- The Washington Times - Thursday, June 15, 2006

The Senate yesterday overwhelmingly passed a $94.5 billion emergency spending bill to fund the war on terror and hurricane recovery, but only after House leaders forced the Senate to cut about $14 billion from its version.

The bill, which the House passed Tuesday, was approved by the Senate on a 98-1 vote and was signed yesterday evening by President Bush, who had threatened a veto if the final version exceeded $94.5 billion. The Senate bill had reached $109 billion.
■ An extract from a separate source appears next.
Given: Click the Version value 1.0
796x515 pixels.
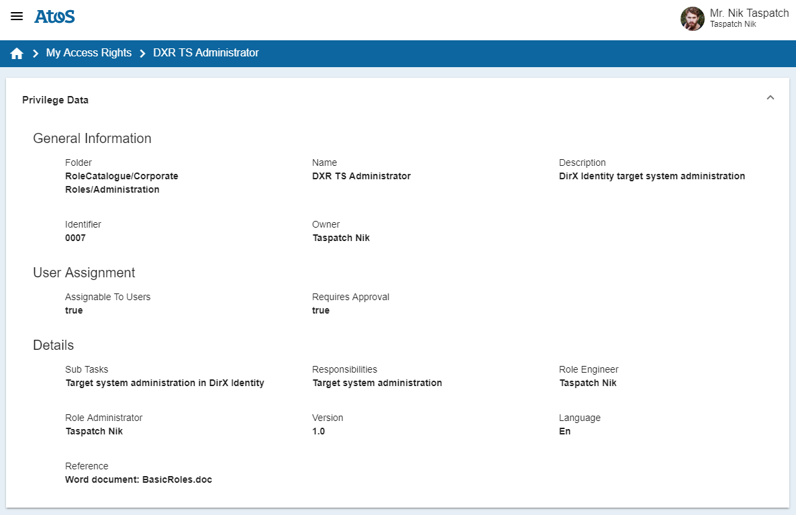Looking at the screenshot, I should tap(318, 432).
In his signing statement, Mr. Bush praised the bill for providing “additional resources needed to fight the war on terror, help citizens of the Gulf States recover from devastating hurricanes, and protect Americans from a potential influenza pandemic.”
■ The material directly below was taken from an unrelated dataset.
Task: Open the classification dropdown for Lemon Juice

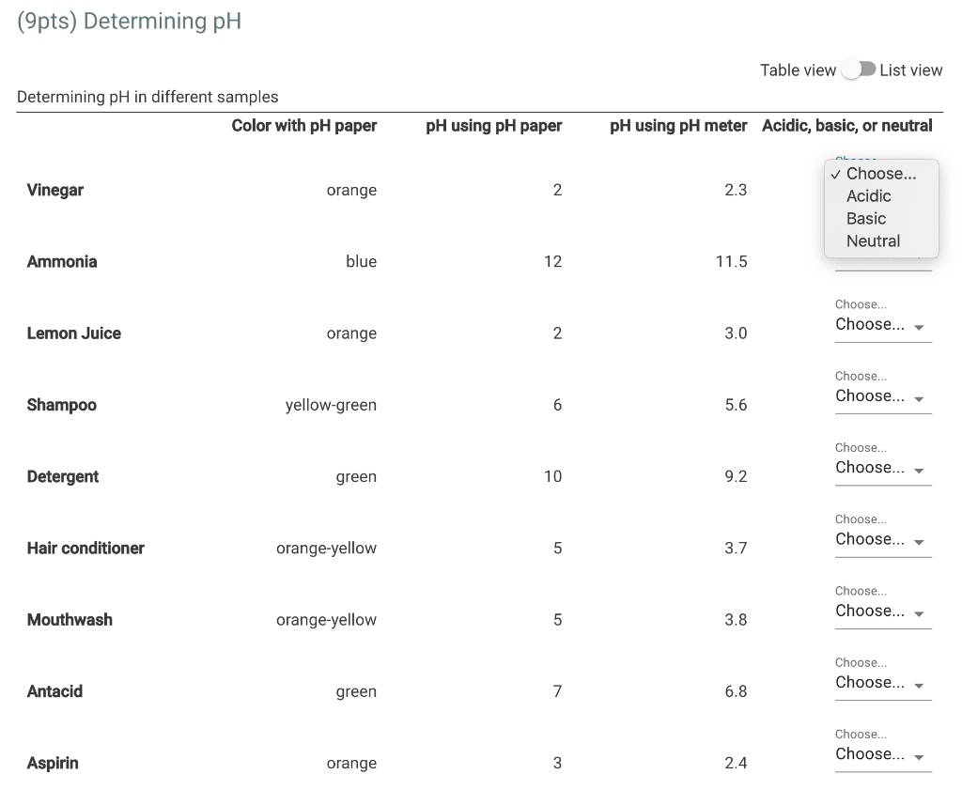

Senate leaders immediately credited Republicans in both chambers for saving the legislation.

“Republican-led efforts ensured the bill didn’t exceed the president’s emergency request while focusing our resources on the critical priorities,” said Senate Majority Leader Bill Frist, Tennessee Republican.
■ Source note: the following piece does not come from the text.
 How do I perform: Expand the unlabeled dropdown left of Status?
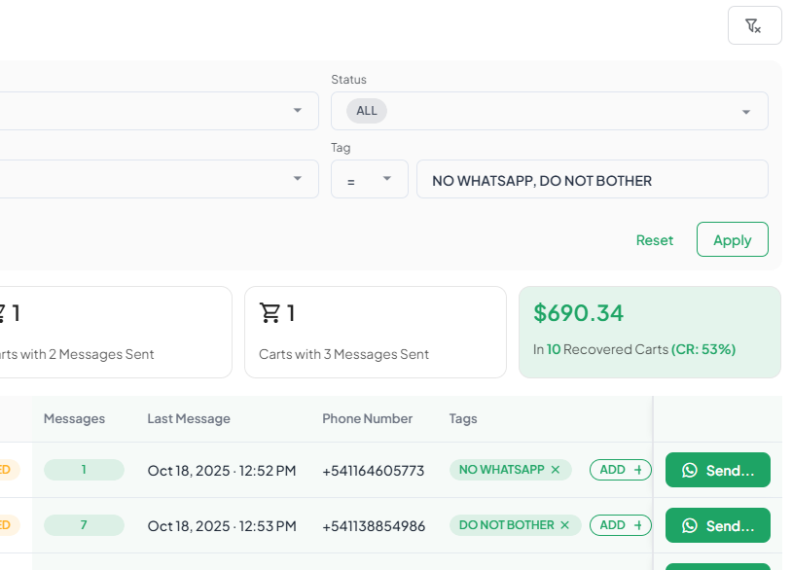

Others said the spending bill would have ballooned out of control without the hard line drawn by House leaders, especially Speaker J. Dennis Hastert, Illinois Republican.

“It would have been much higher without the insistence of the House,” said Rep. C.W. Bill Young, Florida Republican.

The measure provides $65.8 billion for the war efforts in Iraq and Afghanistan, including money for Humvees and tanks; and $19.8 billion for Gulf Coast hurricane recovery, including $500 million in agricultural assistance. The agricultural package was reduced from about $4 billion in the Senate version.

The bill also funds two specific extra requests from Mr. Bush: $2.3 billion for avian flu preparedness efforts and $1.9 billion for border security.

Before he signed the bill, Mr. Bush credited congressional leadership and the chairmen of the House and Senate Appropriations committees — Rep. Jerry Lewis, California Republican and Sen. Thad Cochran, Mississippi Republican — for reducing the bill to an acceptable level.

“I am pleased that Congress has addressed these urgent national priorities within the spending limits I set,” Mr. Bush said.

Rep. Mike Pence, Indiana Republican, and other House conservatives voted against the bill and recommended that Mr. Bush veto it because about $5 billion of the allocation is unrelated to either the war or hurricane recovery. The bill passed the House by a 351-67 vote.

Conservatives said items that don’t belong in the bill include $35.6 million for mine safety, $27.6 million to repair utility steam tunnels in the Capitol Power Plant and $38 million for oyster activities.

Negotiators from both chambers killed a contentious Senate project that would have provided $700 million to reroute a railroad in Mississippi, as well as language that critics said would have forced the Navy to reimburse Northrop Grumman Corp. for hurricane damage, lifting the burden from insurance companies.

Sen. Arlen Specter, Pennsylvania Republican, cast the only opposing vote yesterday, saying it didn’t include an extra $7 billion in the annual budget for labor, health and education. Mr. Specter is chairman of the Senate Appropriations subcommittee that oversees that bill.

“This vote should not be misconstrued as voting against our troops or hurricane recovery efforts,” he said.